Unit IV — Deep Learning for NLP & Computer Vision

Chapter 12 — NLP Foundations: Vector Space Semantics

Framework Fill the placeholders below with your full content.

Chapter 12 — NLP Foundations: Vector Space Semantics

Unit IV · Deep Learning for NLP & Computer Vision

Objectives

Understand text preprocessing pipelines · Apply bag-of-words and TF-IDF representations · Interpret vector space semantics

1. Introduction to NLP

Natural Language Processing (NLP) deals with enabling machines to understand, interpret, and generate human language. The standard text preprocessing pipeline:

Tokenisation: split text into tokens (words or subwords).
Lowercasing & cleaning: remove punctuation, special characters.
Stop-word removal: discard very frequent words (the, is, a…) that carry little semantic weight.
Stemming / Lemmatisation: reduce words to root form (running → run).
Vectorisation: convert tokens to numerical representation.

from sklearn.feature_extraction.text import CountVectorizer, TfidfVectorizer
corpus = ["I love deep learning", "Deep learning is powerful"]
cv  = CountVectorizer()
X_bow = cv.fit_transform(corpus).toarray()   # bag-of-words
tfidf = TfidfVectorizer()
X_tfidf = tfidf.fit_transform(corpus).toarray()

Exam-ready points

Vocabulary size grows with corpus → sparse, high-dimensional BoW vectors.
n-grams capture word order to some extent: bigrams = pairs of adjacent words.

2. Vector Space Model of Semantics

In the vector space model, each document (or word) is represented as a vector in a high-dimensional space. Semantic similarity is measured by cosine similarity:

\[\text{cos}(u, v) = \frac{u \cdot v}{\|u\|\|v\|} \in [-1, 1]\]

TF-IDF (Term Frequency – Inverse Document Frequency) weights each term:

\[\text{TF-IDF}(t,d) = \text{TF}(t,d) \times \log\frac{N}{\text{DF}(t)}\]

where TF = term frequency in document, N = total documents, DF = number of docs containing term. Rare terms that appear frequently in a document get high weight.

Limitations of BoW / TF-IDF

• Does not capture word order or syntax.
• "not good" and "good" are treated similarly.
• Synonyms ("car", "automobile") appear as different dimensions.
→ Dense word embeddings (Ch 13) address these limitations.

Exam-ready points

Distributional hypothesis: words with similar contexts have similar meanings (Firth, 1957).
Co-occurrence matrix → SVD → dense semantic vectors (LSA).

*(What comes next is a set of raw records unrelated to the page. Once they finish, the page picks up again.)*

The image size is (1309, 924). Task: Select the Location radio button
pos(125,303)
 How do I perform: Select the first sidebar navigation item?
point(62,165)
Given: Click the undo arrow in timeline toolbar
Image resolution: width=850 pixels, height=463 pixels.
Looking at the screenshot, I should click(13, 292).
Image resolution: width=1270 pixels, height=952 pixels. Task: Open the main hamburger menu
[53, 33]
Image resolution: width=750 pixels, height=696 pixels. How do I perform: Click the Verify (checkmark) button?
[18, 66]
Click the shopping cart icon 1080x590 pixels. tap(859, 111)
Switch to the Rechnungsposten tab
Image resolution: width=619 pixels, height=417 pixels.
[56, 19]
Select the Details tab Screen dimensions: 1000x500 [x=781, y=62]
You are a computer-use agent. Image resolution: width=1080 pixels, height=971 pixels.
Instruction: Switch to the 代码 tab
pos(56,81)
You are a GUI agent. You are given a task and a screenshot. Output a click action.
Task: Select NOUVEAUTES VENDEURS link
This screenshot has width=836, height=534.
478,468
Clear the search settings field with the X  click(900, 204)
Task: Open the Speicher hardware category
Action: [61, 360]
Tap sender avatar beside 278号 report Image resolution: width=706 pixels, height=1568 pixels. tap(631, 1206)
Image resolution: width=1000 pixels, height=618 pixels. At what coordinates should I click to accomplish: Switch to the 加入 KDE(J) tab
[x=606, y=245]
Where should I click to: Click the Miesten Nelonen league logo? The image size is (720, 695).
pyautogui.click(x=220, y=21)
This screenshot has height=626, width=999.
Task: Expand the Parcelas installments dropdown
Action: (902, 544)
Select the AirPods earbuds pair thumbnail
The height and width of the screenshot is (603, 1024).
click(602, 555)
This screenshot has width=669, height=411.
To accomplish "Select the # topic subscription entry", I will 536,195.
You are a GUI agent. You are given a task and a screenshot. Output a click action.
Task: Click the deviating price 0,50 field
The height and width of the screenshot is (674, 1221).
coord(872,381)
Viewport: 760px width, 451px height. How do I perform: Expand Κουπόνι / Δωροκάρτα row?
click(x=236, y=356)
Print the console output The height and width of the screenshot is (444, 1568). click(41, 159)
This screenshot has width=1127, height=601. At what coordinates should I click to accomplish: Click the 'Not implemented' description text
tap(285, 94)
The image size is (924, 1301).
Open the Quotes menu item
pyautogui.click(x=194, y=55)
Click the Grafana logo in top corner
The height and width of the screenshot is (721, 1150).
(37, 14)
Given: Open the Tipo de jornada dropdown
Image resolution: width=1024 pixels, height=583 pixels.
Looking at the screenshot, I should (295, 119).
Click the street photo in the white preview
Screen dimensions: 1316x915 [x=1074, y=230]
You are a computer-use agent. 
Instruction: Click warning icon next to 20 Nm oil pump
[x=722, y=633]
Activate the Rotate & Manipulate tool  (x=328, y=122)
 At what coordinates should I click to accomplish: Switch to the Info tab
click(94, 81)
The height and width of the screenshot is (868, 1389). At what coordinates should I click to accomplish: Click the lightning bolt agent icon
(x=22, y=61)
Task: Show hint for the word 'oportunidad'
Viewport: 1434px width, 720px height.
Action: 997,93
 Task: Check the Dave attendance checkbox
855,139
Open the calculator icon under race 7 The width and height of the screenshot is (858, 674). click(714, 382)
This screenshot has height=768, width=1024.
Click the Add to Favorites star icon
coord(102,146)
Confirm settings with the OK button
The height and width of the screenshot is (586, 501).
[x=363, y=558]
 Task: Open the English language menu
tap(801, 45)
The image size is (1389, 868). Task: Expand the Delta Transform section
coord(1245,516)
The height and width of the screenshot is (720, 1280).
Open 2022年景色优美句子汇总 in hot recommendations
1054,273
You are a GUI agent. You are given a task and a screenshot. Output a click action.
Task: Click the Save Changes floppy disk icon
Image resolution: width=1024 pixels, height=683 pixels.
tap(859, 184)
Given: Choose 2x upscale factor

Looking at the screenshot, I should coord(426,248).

Worked Example — TF-IDF + Cosine similarity

from sklearn.metrics.pairwise import cosine_similarity
from sklearn.feature_extraction.text import TfidfVectorizer

docs = ["deep learning uses neural networks",
        "neural networks have many layers",
        "cats and dogs are pets"]
tfidf = TfidfVectorizer()
X = tfidf.fit_transform(docs)
sim = cosine_similarity(X)
print(sim.round(2))
# sim[0,1] ≈ 0.3 (related), sim[0,2] ≈ 0.0 (unrelated)

Exercises

Manually compute TF-IDF for the word "learning" in the sentence "Deep learning uses learning" given a corpus of 10 documents where 3 contain "learning".
What is cosine similarity and why is it preferred over Euclidean distance for text comparison?
List the steps of a text preprocessing pipeline and justify each step.

Viva Questions

What is TF-IDF and how is it computed?
What is the distributional hypothesis?
Why does BoW fail to capture semantic meaning?
What is Latent Semantic Analysis (LSA)?
How does cosine similarity differ from Euclidean distance for document comparison?